■ Extracted text
[Start of Attachment]

Circuits to control and drive brushless DC (BLDC) electric motors are known. Conventional BLDC motor control techniques may employ BEMF (back emf) information for position estimation, however, BEMF information is not available at zero speed, for example, at motor startup. A conventional startup technique is to drive the motor in open-loop without position estimation (e.g., align and go for example), which may cause reverse rotation during startup. In addition, this technique may increase startup time if a relatively conservative startup profile is chosen or render motor startup unreliable if an aggressive startup profile is chosen.
Some three-phase BLDC motor startup techniques can use sensors, such as Hall effect elements, to detect position and/or speed of the motor for use by the controller. These types of systems can be referred to as “sensor-based” systems. One motor type that generally employs a sensor-based control system is a permanent magnet synchronous motor (PMSM).

[End of Attachment]

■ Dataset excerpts
[Start of Attachment]

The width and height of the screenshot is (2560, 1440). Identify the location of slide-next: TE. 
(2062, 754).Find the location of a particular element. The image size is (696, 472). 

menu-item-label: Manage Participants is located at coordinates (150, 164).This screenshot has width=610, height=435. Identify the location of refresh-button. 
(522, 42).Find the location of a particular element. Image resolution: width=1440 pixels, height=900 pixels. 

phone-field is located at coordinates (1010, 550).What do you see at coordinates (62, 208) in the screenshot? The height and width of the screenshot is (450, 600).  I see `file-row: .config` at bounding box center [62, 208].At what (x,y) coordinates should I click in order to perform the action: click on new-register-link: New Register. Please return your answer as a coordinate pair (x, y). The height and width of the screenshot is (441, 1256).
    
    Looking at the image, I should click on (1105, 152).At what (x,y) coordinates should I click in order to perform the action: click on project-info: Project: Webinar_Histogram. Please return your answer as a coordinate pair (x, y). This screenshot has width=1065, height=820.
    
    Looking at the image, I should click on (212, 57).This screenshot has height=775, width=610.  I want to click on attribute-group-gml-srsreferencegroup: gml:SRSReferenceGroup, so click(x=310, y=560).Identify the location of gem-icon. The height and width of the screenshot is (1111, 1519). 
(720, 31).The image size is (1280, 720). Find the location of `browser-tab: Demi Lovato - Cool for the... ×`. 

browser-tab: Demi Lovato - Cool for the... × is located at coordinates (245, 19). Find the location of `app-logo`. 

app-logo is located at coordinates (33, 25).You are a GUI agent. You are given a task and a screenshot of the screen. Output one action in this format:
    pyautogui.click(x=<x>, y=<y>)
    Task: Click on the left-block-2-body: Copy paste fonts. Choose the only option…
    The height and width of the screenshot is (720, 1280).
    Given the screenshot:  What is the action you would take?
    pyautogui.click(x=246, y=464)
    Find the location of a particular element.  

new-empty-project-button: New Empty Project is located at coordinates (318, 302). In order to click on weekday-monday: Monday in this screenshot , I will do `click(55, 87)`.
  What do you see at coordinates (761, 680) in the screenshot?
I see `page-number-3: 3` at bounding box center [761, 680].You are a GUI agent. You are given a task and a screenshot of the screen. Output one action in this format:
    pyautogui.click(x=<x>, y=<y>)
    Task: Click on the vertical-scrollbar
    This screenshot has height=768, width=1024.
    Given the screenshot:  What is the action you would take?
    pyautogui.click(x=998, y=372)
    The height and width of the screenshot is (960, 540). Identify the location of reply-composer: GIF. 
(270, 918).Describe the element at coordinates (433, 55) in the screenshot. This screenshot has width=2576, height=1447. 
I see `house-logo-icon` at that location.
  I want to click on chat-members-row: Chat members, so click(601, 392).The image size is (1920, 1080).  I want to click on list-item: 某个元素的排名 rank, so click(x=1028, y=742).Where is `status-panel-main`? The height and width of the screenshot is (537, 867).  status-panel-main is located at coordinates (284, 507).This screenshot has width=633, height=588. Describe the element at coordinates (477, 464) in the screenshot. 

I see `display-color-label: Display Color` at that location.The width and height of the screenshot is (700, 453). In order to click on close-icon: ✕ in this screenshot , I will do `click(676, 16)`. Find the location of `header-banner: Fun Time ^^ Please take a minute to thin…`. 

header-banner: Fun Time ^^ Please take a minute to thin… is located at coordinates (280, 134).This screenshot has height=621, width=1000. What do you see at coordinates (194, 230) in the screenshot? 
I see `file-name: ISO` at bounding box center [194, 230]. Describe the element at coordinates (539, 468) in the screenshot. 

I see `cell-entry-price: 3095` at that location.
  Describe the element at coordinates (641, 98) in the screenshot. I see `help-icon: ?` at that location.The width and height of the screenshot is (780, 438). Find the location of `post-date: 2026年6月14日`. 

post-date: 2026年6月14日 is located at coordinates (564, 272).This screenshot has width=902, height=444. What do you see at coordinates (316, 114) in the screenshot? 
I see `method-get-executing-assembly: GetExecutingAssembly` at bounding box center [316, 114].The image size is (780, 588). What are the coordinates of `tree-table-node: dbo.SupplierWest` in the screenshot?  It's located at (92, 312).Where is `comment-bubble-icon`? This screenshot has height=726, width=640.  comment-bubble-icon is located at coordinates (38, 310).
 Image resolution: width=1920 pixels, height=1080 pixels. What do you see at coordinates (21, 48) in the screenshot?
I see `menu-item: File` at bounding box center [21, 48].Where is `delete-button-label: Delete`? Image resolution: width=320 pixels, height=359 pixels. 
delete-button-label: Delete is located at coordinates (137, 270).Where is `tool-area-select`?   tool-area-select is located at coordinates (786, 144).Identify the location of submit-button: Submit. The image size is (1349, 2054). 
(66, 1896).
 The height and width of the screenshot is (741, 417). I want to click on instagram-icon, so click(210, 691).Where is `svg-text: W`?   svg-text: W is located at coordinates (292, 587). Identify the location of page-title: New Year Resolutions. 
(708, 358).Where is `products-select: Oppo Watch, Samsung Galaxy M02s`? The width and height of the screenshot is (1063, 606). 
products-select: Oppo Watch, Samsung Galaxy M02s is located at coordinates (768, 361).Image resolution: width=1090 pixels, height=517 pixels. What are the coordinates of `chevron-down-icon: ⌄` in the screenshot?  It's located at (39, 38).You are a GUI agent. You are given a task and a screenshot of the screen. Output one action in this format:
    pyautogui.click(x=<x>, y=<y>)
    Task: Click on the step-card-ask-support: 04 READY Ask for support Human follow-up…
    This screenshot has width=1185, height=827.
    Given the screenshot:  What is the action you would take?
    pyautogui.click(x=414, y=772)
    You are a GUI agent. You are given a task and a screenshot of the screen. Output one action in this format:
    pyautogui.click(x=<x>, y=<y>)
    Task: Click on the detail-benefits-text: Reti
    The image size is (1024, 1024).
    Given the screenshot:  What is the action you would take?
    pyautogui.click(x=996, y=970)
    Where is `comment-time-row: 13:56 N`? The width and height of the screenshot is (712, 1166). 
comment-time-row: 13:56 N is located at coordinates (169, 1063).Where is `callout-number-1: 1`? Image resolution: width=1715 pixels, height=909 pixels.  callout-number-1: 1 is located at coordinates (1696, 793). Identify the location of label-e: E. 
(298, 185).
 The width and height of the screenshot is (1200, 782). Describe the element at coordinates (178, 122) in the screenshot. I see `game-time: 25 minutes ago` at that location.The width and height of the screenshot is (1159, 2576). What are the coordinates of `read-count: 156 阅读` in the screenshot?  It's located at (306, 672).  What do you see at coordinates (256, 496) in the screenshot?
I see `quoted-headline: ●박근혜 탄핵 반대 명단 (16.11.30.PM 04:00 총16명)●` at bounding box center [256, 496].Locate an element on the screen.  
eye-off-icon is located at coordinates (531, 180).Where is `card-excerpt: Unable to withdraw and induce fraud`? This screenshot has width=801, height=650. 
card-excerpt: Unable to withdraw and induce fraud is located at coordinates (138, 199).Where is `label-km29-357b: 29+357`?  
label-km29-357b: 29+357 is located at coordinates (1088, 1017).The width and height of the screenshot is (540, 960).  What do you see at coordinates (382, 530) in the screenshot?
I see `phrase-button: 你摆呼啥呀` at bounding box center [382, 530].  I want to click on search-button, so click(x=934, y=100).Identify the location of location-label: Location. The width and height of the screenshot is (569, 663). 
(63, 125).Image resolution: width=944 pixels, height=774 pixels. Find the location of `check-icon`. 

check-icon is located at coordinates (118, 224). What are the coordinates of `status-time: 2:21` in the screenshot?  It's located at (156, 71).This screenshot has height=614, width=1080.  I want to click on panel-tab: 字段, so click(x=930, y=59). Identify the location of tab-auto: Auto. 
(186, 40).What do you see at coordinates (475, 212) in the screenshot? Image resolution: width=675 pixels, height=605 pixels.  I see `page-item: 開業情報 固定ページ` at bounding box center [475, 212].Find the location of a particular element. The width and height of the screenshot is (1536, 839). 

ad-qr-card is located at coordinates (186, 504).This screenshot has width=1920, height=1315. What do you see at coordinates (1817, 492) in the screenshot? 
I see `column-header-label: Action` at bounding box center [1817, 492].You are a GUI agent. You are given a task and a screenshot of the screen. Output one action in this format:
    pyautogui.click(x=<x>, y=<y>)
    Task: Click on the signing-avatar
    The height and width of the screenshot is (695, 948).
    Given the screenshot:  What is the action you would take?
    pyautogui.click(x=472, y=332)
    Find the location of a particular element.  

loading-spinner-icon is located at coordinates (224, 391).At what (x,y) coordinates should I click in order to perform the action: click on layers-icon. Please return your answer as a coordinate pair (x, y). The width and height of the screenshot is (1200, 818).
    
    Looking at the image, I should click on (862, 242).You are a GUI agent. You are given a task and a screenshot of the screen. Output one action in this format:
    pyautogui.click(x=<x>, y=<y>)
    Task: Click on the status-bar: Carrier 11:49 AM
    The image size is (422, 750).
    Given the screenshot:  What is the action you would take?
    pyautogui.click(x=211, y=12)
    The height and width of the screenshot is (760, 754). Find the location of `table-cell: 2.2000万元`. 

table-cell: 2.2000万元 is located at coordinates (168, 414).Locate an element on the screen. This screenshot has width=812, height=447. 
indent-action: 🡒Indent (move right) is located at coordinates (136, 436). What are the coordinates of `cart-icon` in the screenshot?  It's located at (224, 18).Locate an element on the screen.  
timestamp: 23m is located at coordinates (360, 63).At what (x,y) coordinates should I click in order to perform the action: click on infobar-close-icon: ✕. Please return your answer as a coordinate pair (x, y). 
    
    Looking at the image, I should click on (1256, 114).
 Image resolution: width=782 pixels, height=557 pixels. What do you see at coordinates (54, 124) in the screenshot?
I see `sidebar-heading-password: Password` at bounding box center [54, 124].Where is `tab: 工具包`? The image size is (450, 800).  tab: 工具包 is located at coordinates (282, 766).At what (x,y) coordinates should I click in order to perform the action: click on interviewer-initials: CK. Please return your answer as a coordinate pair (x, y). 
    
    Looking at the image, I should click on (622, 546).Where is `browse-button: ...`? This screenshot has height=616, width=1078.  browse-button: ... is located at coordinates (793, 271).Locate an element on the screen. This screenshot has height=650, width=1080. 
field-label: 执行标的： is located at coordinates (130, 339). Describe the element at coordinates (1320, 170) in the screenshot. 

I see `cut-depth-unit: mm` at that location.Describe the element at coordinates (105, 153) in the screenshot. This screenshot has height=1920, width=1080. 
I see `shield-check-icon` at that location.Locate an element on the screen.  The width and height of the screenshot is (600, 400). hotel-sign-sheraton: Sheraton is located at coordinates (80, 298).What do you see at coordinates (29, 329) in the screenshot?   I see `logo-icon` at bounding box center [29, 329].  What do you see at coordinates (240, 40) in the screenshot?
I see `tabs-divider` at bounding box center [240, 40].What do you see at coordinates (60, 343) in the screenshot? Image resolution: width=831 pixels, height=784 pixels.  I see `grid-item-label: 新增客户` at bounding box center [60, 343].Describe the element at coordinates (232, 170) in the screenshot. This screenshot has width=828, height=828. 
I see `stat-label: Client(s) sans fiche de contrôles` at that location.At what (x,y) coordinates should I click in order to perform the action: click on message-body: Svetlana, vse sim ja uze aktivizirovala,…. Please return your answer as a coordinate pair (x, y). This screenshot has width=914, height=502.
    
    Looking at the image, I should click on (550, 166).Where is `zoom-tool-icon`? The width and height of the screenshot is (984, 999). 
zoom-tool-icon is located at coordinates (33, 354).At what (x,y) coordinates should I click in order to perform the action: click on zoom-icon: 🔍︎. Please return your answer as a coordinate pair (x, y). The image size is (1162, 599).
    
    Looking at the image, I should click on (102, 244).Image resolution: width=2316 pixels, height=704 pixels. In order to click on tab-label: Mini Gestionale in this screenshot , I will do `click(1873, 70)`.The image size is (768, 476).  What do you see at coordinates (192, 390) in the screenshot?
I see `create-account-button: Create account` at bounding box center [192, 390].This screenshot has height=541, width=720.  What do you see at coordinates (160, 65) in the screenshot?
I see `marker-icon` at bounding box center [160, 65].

[End of Attachment]

■ Brief 1
Answer these from the text on brushless DC motor startup:
(a) What information is unavailable at zero speed?
(b) What can driving the motor in open-loop without position estimation cause during startup?
(c) Which motor type generally uses a sensor-based control system?
■ Brief 2
Carry on the text about brushless DC motor startup from its last sentence.
Nothing in the listing is needed here.

■ Your response 1
(a) BEMF (back emf) information.
(b) Reverse rotation.
(c) A permanent magnet synchronous motor (PMSM).

■ Your response 2
In other motor control systems, separate sensors are not used to detect the motor position and/or speed and thus, such systems are sometimes referred to as “sensorless systems.” Such systems include electronic circuitry to estimate motor position and/or speed.
Some sensorless motor control systems implement Field Oriented Control (FOC) in which the control causes the stator and rotor magnetic fields to be orthogonal to each other to achieve the maximum electromagnetic torque. In the automotive industry, motor control is often sensorless control due to reliability and cost. Also, there is a need for quieter motor operation for electric vehicles (EV) and hybrid electric vehicles (HEV). Motor acoustic noise generated in combustion engines is less problematic than in electric vehicles. However, quiet motor operation is required especially when a combustion engine is stopped.
Example embodiments of the disclosure provide methods and apparatus for automatic tuning of a Field Oriented Control (FOC) controller for a brushless DC (BLDC) electric motor. In example embodiments, a user input parameter information and motor parameters are measured, such as Phase resistance (Rs), Phase inductance (Ls), and Back-electromotive force (BEMF) constant (Ke). In embodiments, processing can include tuning of various types, such as tuning of the ac alignment and start-up algorithms, tuning of the current closed loop, and/or tuning of the speed closed loop.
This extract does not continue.